Golly, you've debunked nothing and now you're in denial about Jewish apartheid.
Why don't you twist some hasbara around Israel limiting the right of return to Jews only at the same time it sets limits on creating any new settlements for Arabs? I suspect you're also confused about political Zionism's dependence upon the ethnic cleansing of unwanted Arab natives in order to bring a Jewish majority state into existence in 1948. Start with explaining why you believe Jews who owned less than 7% of the land and amounted to one-third of the population received over half the land between the River and the sea.

Of course I debunked your article here in post 607 and the other thread in the link I showed you, but obviously I need to post the details of the link for a third time for you.

-------------------------------------------



March 6, 2009 by Steven Stotsky

The Independent Refuses to Correct Flawed Column on West Bank Sewage

The Independent, a British newspaper, has firmly established its reputation over the years as a relentless critic of Israel.
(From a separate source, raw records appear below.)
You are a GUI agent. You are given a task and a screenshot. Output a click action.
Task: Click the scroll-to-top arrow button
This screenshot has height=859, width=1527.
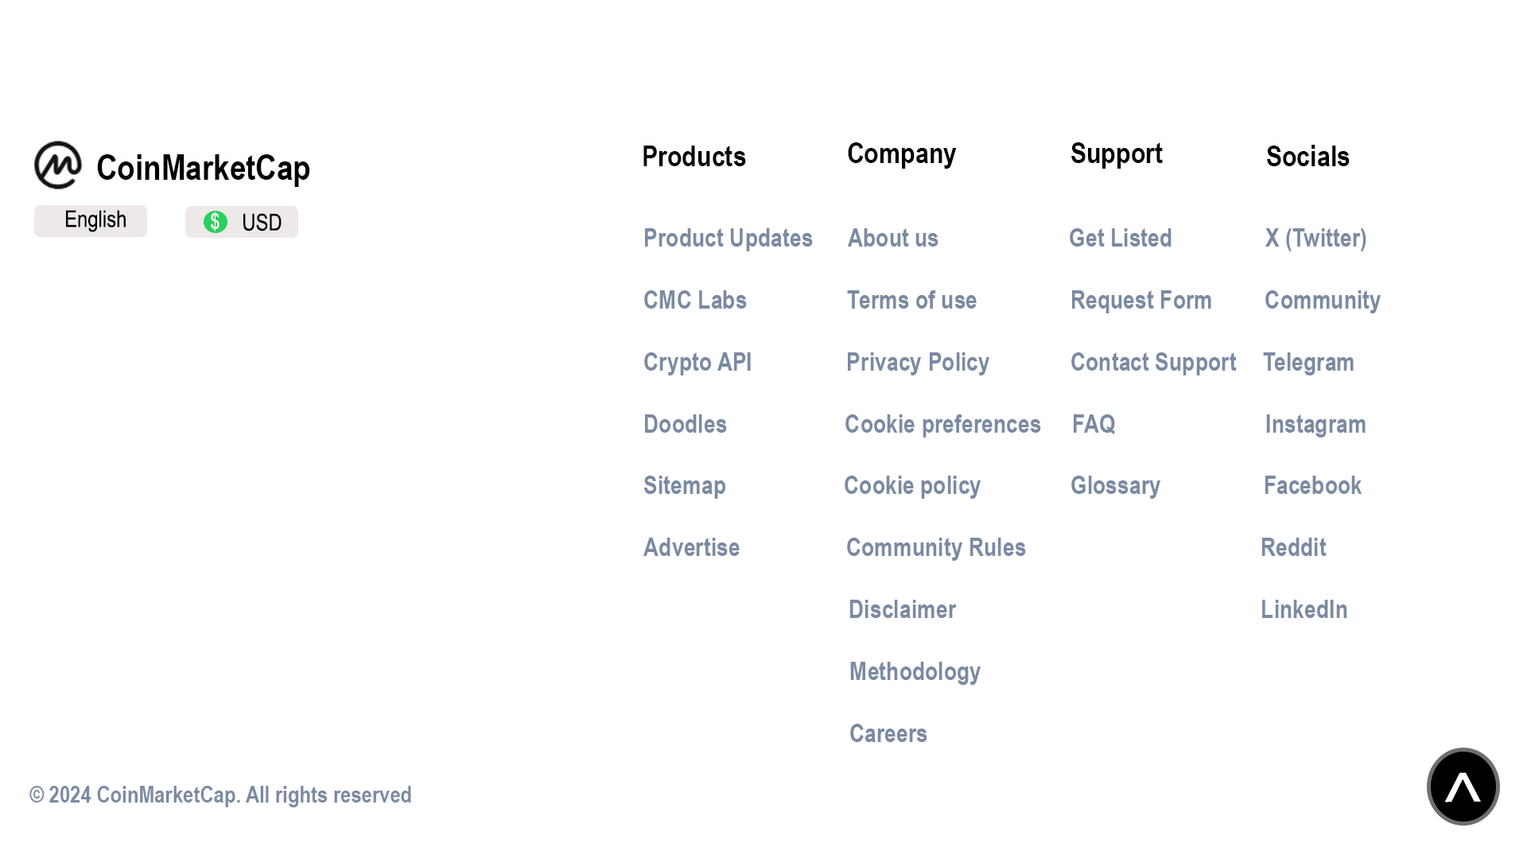[x=1463, y=786]
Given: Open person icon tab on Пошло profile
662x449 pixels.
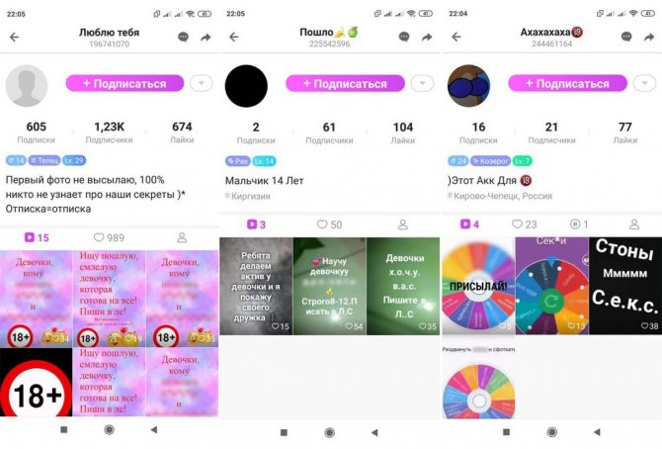Looking at the screenshot, I should [x=403, y=225].
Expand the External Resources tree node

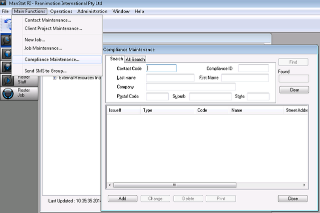click(x=55, y=78)
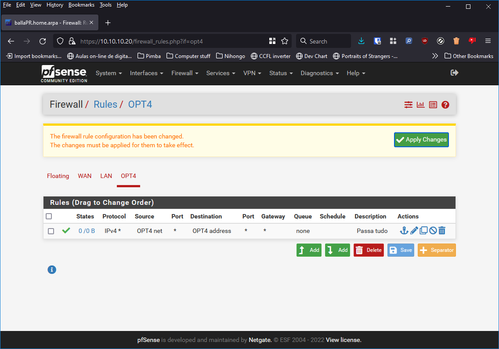499x349 pixels.
Task: Copy the rule using the duplicate icon
Action: 423,231
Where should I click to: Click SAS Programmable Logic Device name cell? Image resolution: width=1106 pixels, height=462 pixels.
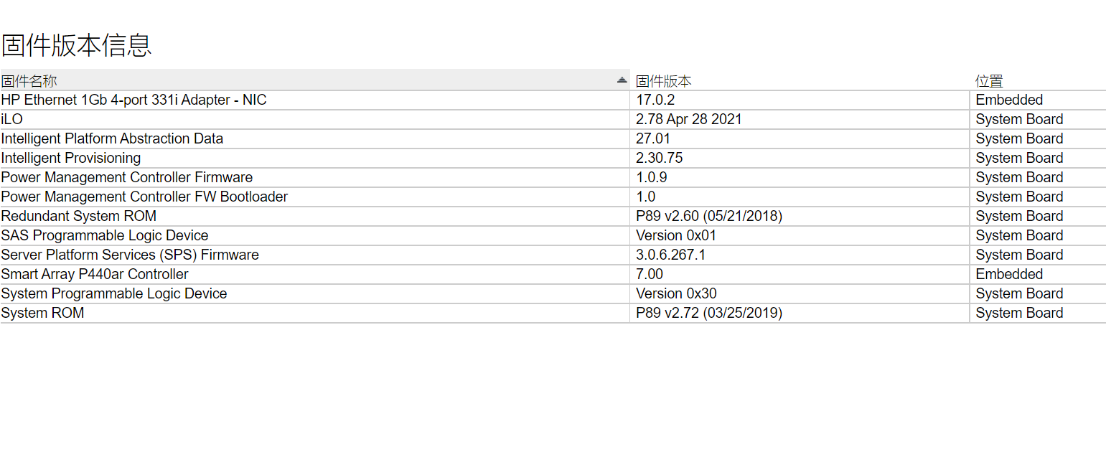tap(105, 235)
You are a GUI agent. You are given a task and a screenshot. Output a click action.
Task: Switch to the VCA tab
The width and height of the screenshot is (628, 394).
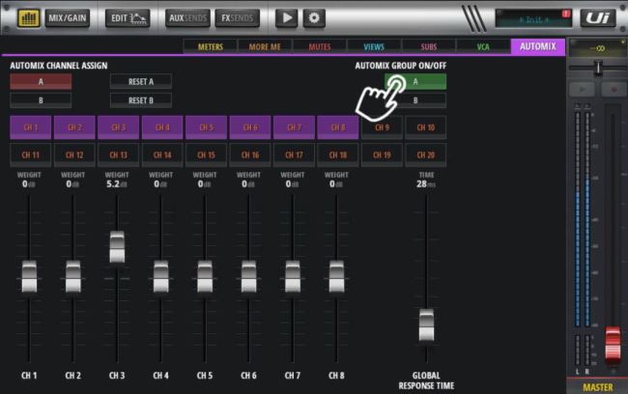click(x=482, y=46)
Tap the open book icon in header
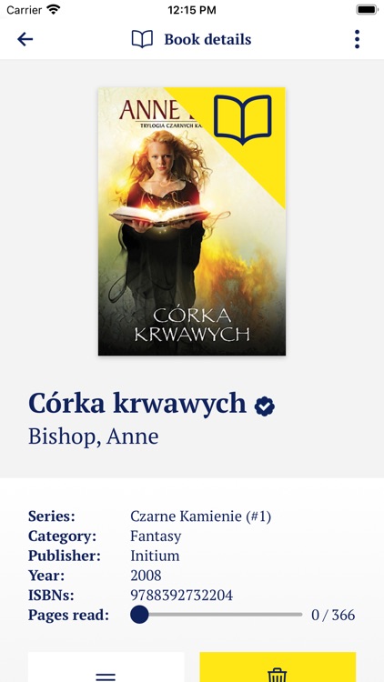This screenshot has height=682, width=384. click(142, 39)
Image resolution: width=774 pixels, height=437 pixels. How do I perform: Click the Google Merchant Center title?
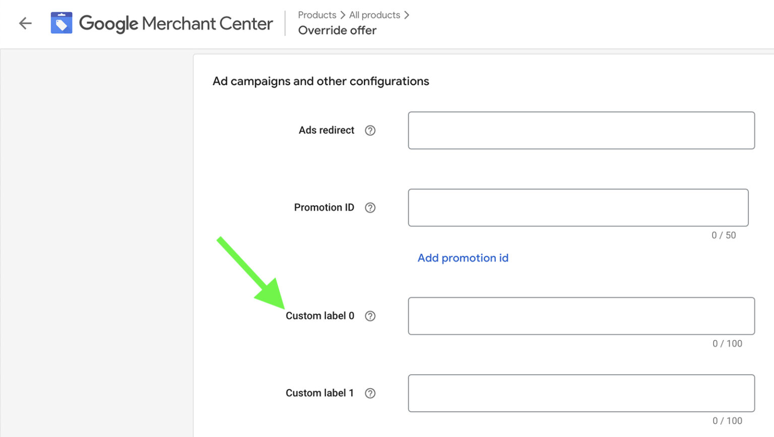point(176,23)
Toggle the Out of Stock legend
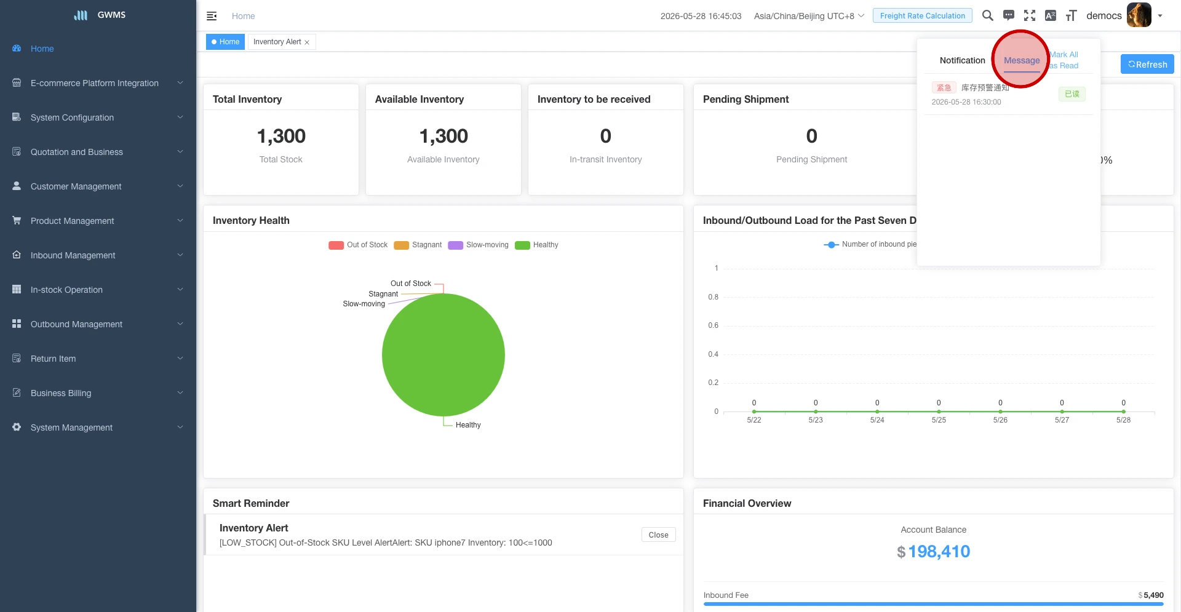 (x=358, y=245)
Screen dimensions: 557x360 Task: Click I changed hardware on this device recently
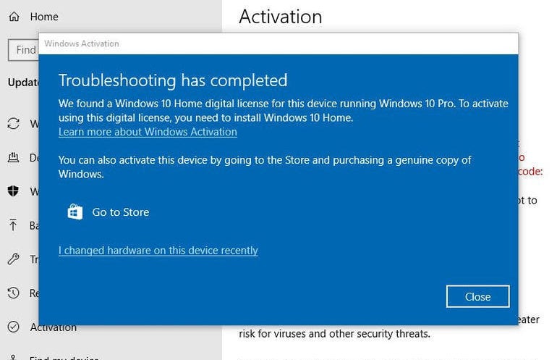158,250
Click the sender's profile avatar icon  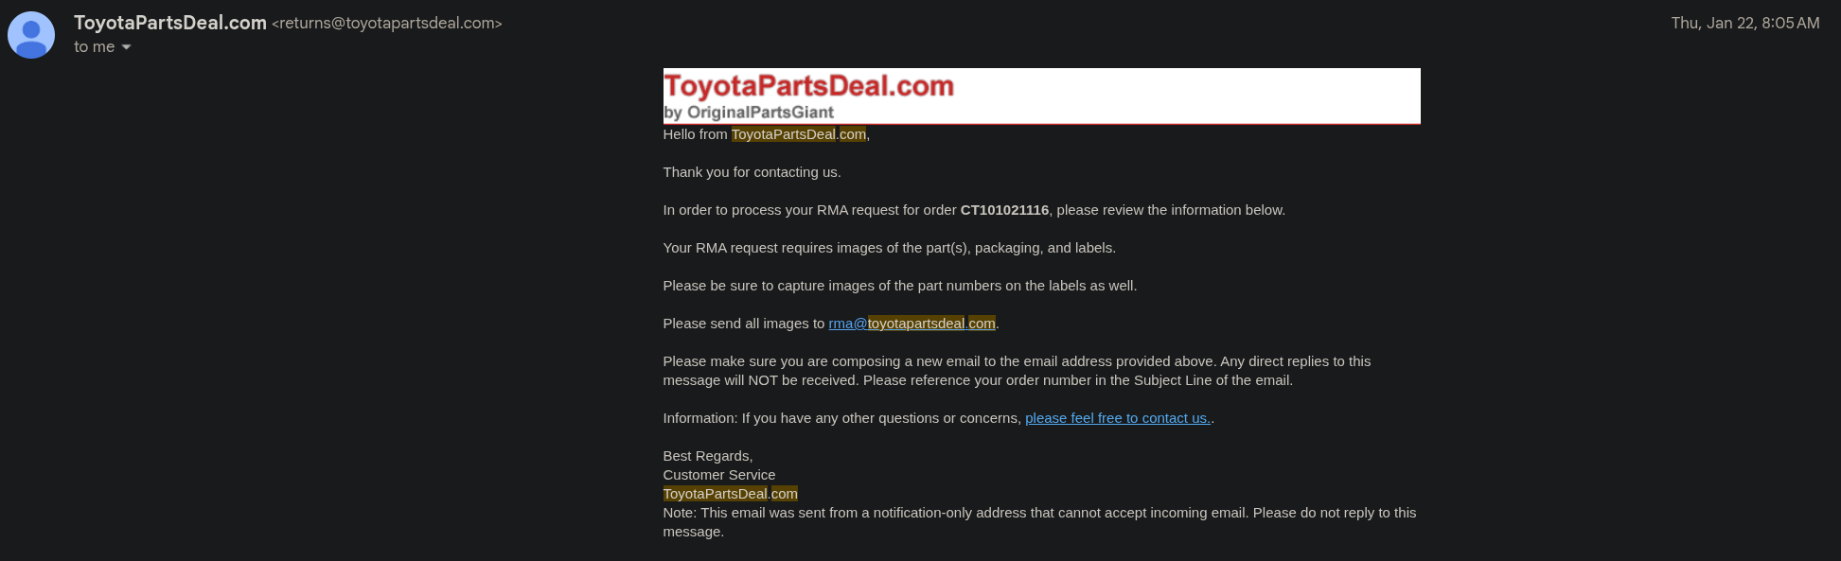[x=31, y=35]
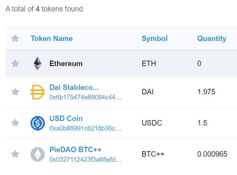237x175 pixels.
Task: Toggle the USD Coin favorite star
Action: tap(15, 123)
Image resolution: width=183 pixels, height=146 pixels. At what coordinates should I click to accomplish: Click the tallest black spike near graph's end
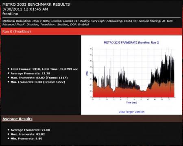point(166,54)
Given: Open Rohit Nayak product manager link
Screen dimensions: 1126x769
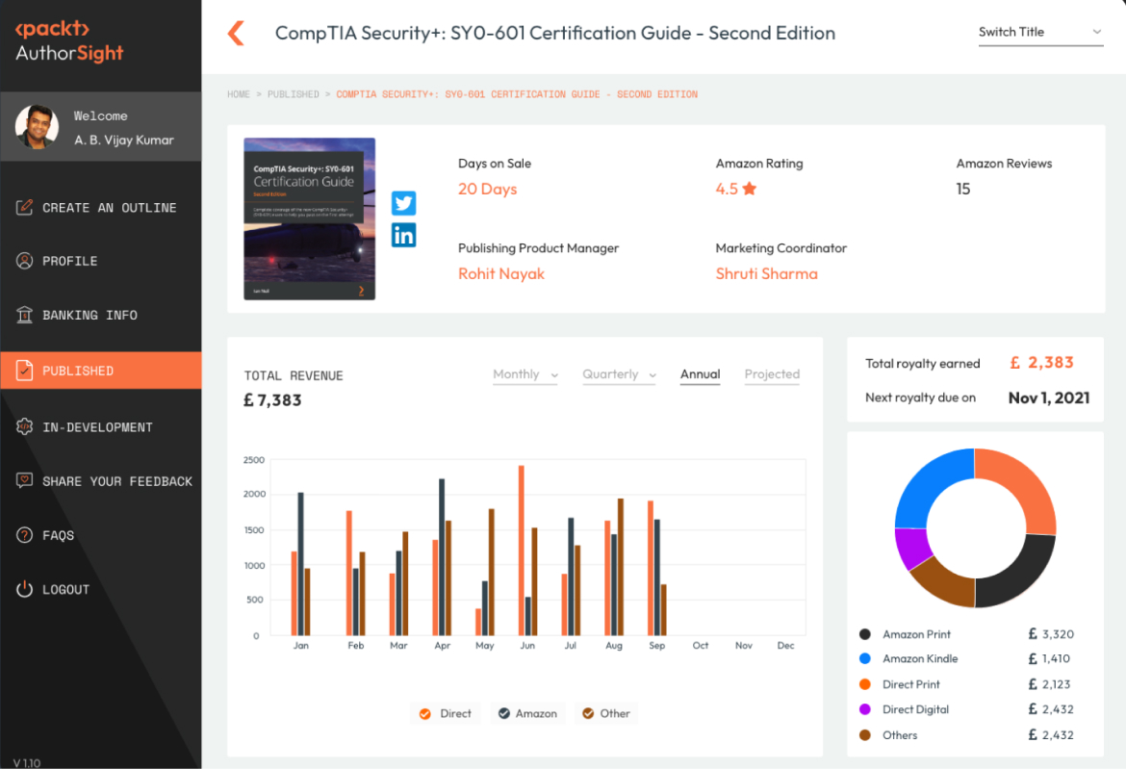Looking at the screenshot, I should tap(500, 273).
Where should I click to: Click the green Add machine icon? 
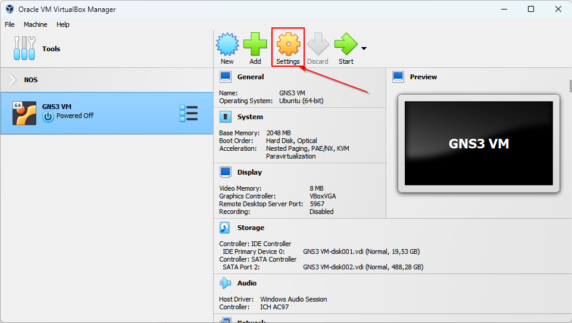click(x=255, y=45)
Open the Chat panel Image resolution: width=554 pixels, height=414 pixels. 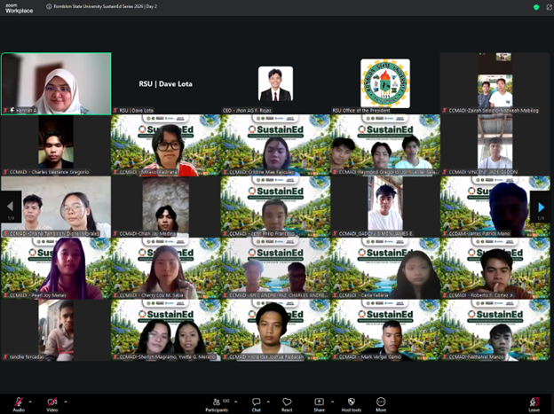coord(256,402)
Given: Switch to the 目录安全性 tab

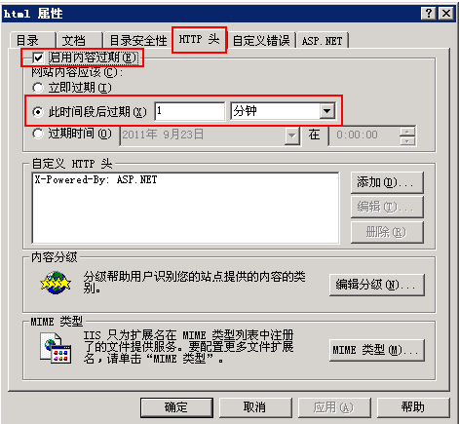Looking at the screenshot, I should pyautogui.click(x=138, y=41).
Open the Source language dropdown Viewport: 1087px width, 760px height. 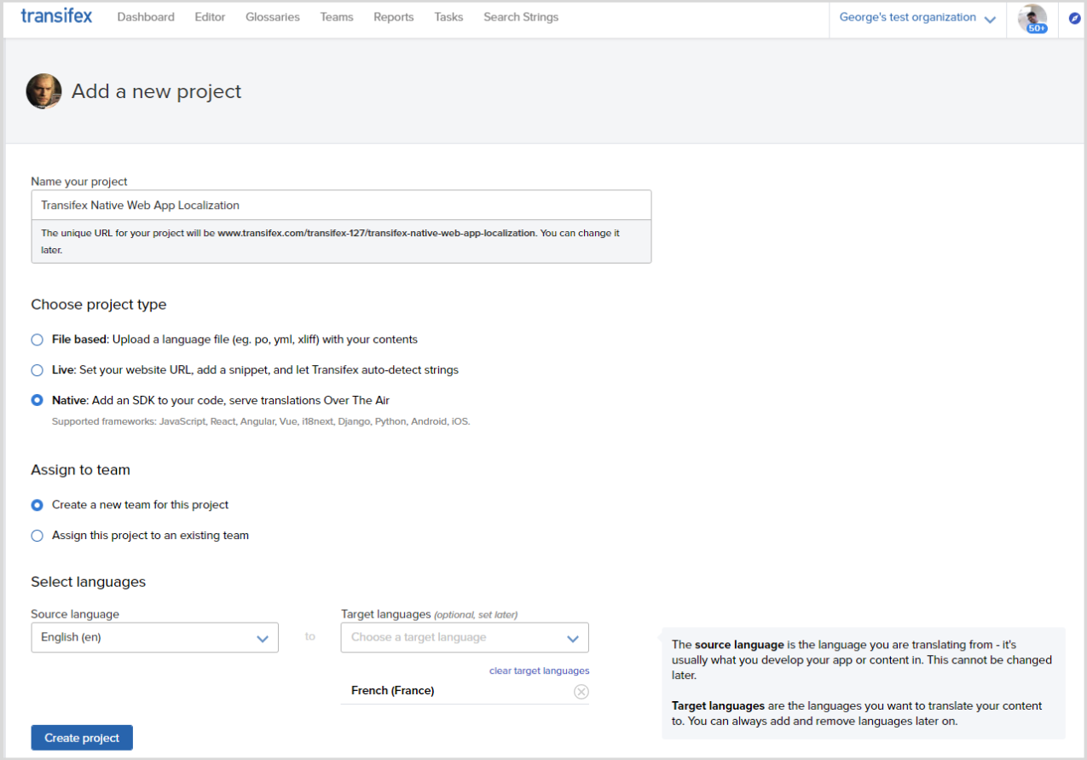(x=154, y=638)
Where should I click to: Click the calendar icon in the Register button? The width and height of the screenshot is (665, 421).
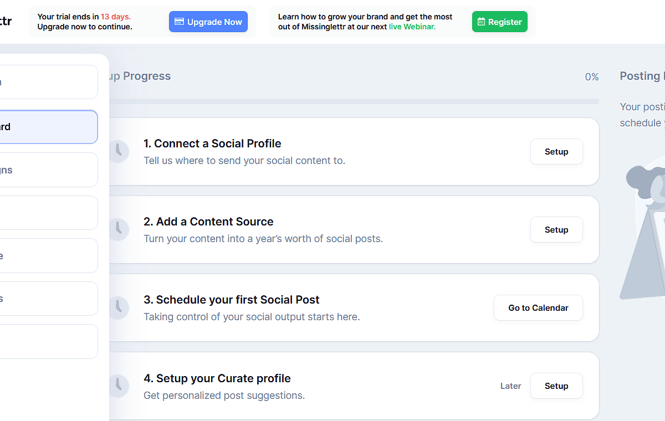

It has long featured Robert Fisk, whose lively writings are laced with imaginary Israeli crimes, like his bizarre claim that Israel used "a secret new uranium-based weapon" in Lebanon (later found to be baseless by a UN investigation team), and doctored quotes by Israeli leaders to impugn their motives. In recent years, the newspaper has featured another Israel basher with a similar flair and imagination — Johann Hari. Like Fisk, Hari employs flawed portrayals and doctored quotes to cultivate the theme of Israel abusing Palestinians.

A case in point is Hari's column entitled "Israel is Suppressing a Secret it Must Face" published on April 28, 2008, where he suggested that Israel is deliberately contaminating Palestinian water. He wrote that:

Across the occupied West Bank, raw untreated sewage is pumped every day out of the Jewish settlements, along large metal pipes, straight onto Palestinian land. From there, it can enter the groundwater and the reservoirs and become a poison.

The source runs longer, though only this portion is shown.